The MELT Method is one of the newest and fastest growing formats in the health and fitness industry. To learn more about MELT and how it can be used with Pilates, I had a chance to do a brief interview with Sue Hitzmann, the creator of the MELT Method and co-creator of MELT on Pilates, who is currently on her book tour. Below is some of the information that we learned about MELT and how it works with Pilates.
YB: The MELT Method focuses on connective tissue health – how would this method apply to the practice of Pilates?
SH: MELT applies to all movement modalities, exercise, yoga, walking… basically active living on all fronts. The connective tissue system is the missing link to living pain-free. It is unaddressed through exercise or diet. Lots of people exercise, do Pilates, eat a great diet and still have pain. If you want to improve the benefits of Pilates and keeps your body functioning efficiently, adding an understanding of connective tissue is essential. MELT simplifies profound science so anyone can understand just how vital this system is and it is an applicable method that applies the science in every aspect.

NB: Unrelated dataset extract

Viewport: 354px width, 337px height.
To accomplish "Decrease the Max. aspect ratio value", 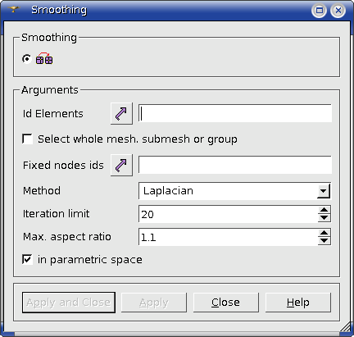I will pyautogui.click(x=325, y=240).
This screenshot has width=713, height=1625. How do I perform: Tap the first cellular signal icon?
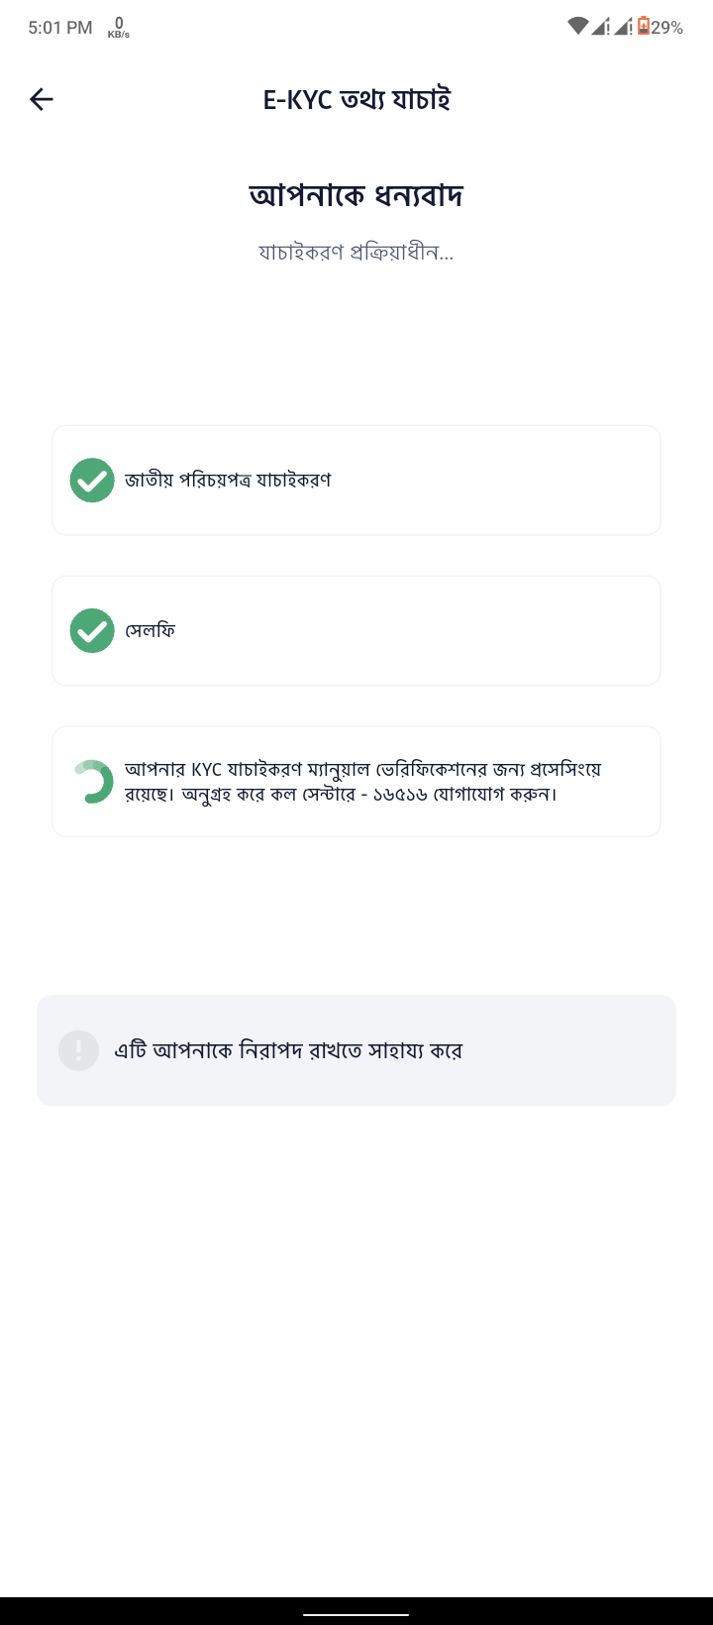pos(601,27)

Pilates is such a dynamic, efficient form of exercise that is so universal. MELT improves everything about Pilates because of its ability to create an immediate change in the connective tissue system, which is responsible for whole body communication, proper muscle timing, shock absorption, and other important aspects of movement. MELT rebalances the body before doing the bilateral strengthening techniques of Pilates. MELT improves timing, form, and symmetry of the body and reduces compensation, compression, and the risk of injury.

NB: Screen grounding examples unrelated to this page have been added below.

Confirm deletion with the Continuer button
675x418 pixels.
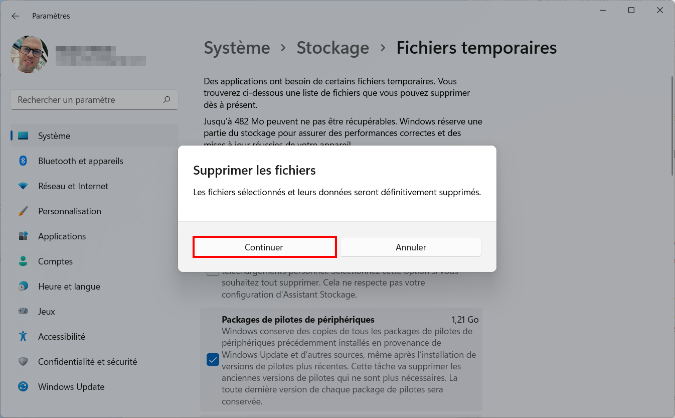264,247

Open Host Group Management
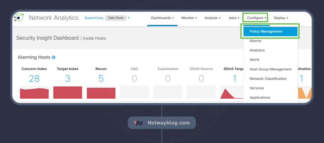(x=270, y=69)
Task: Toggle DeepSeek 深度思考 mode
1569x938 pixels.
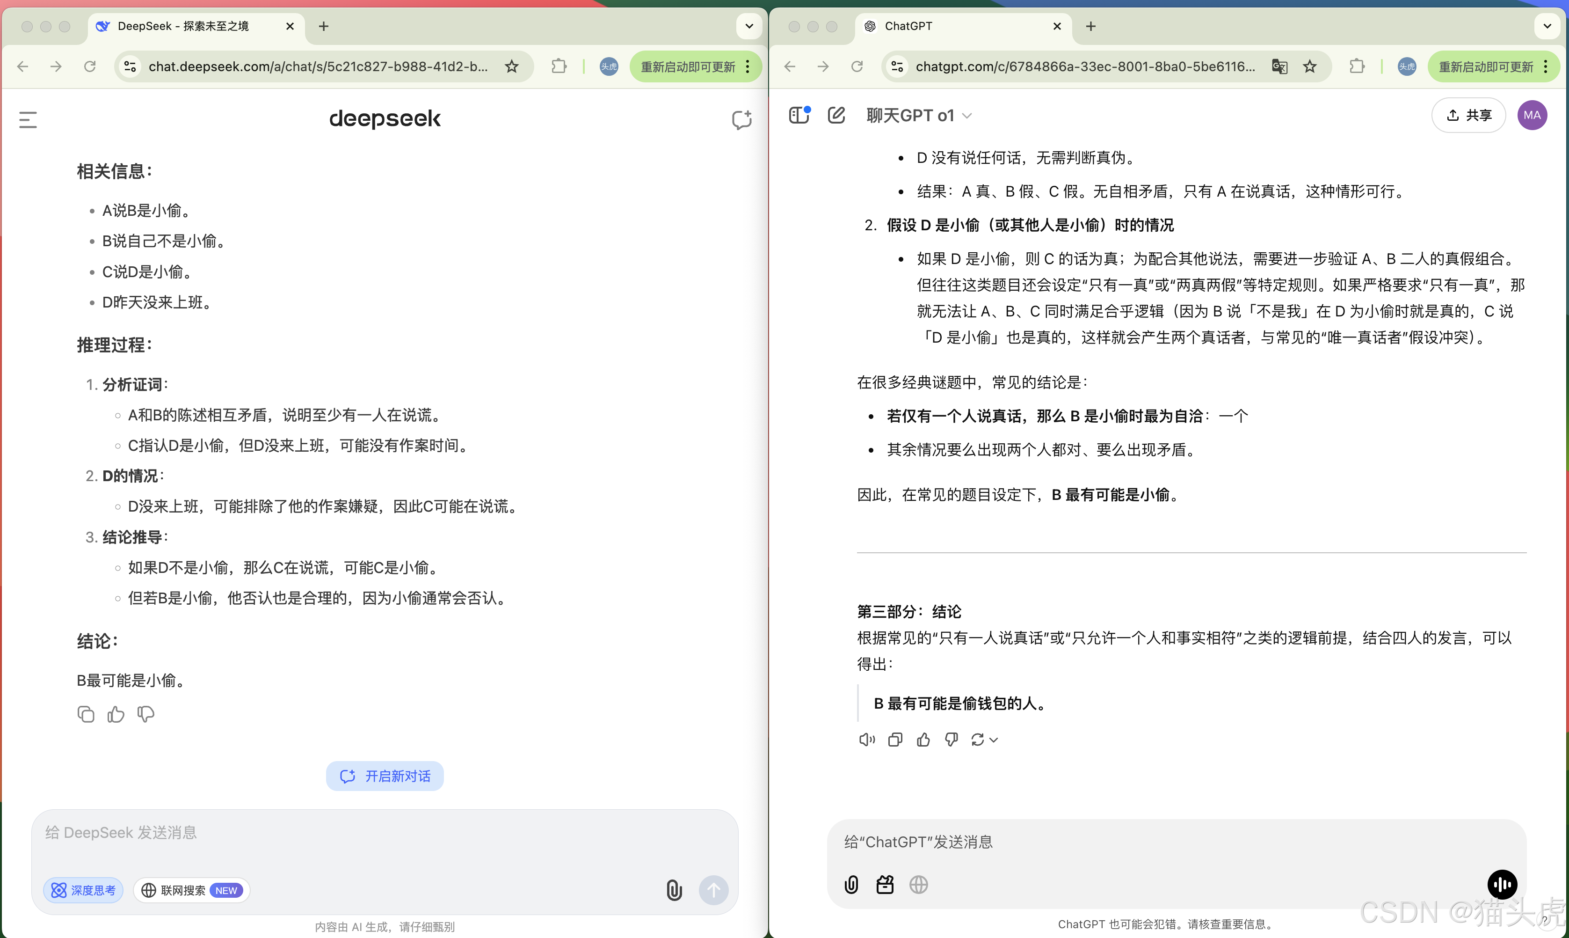Action: click(83, 889)
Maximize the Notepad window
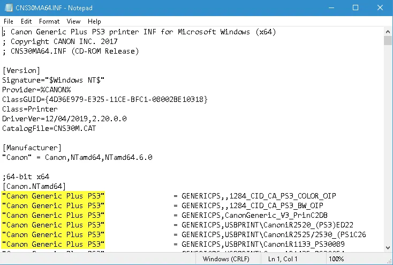The width and height of the screenshot is (393, 265). coord(356,8)
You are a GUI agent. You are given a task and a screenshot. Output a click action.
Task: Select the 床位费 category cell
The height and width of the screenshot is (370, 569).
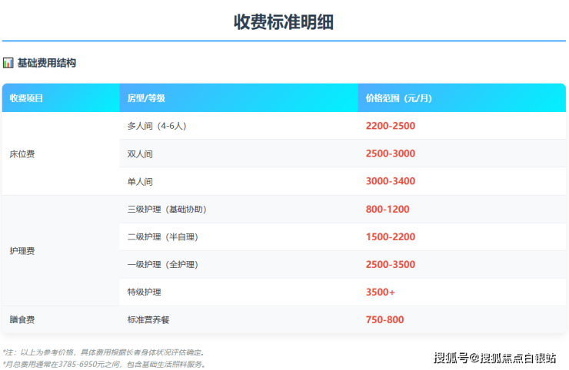point(22,154)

YB: Pilates focuses on core strength and stability, how does the MELT method enhance or compliment Pilates training?
SH: The innate reflexive reactions awakened by MELT influence the “powerhouse” muscles to work more accurately and efficiently. Core strength and innate stability begin on the neurological and connective tissue level. If you practice Pilates or any core strength/stability exercise regimens, adding MELT prior to these activities will prepare the neurological and connective tissue components of spinal stabilization, core efficiency, and movement coordination to be more precise thus aiding in the benefits of Pilates techniques while reducing the risk of injury or compensation to create motion.
YB: What specific MELT programming would be best suited for Pilates training (i.e. hand work, foot work, roller work)?
SH: Any of the MELT techniques will improve Pilates exercises because it accesses a body wide system. There are however particular moves and sequences that ideally complement particular Pilates exercises. Hallee Altman,owner of the Center Studio® and co-creator of MELT on Pilates, and I developed the MELT on Pilates program, which includes specific sequences to use as MELT Prep Maps for Pilates and MELT Half Roller techniques to modify Pilates techniques. MELT on Pilates strives to make the body better suited to perform challenging Pilates work. The joints will have more freedom to move and the core works more efficiently.
The prep maps are specific MELT sequences chosen to improve particular Pilates exercises. These variations suit many individuals who struggle with core timing and unknowingly compress their spine, hinge at their neck, or create movements that simply cause more damage than benefit.
The other component of MELT on Pilates is a series of Pilates Mat exercises using the MELT Half Roller that both modify and enhance the authentic mat exercises and create assistance that is typically only found in private apparatus work. The Half Roller techniques create more accurate movement and maintain the purpose and intention of Pilates mat work.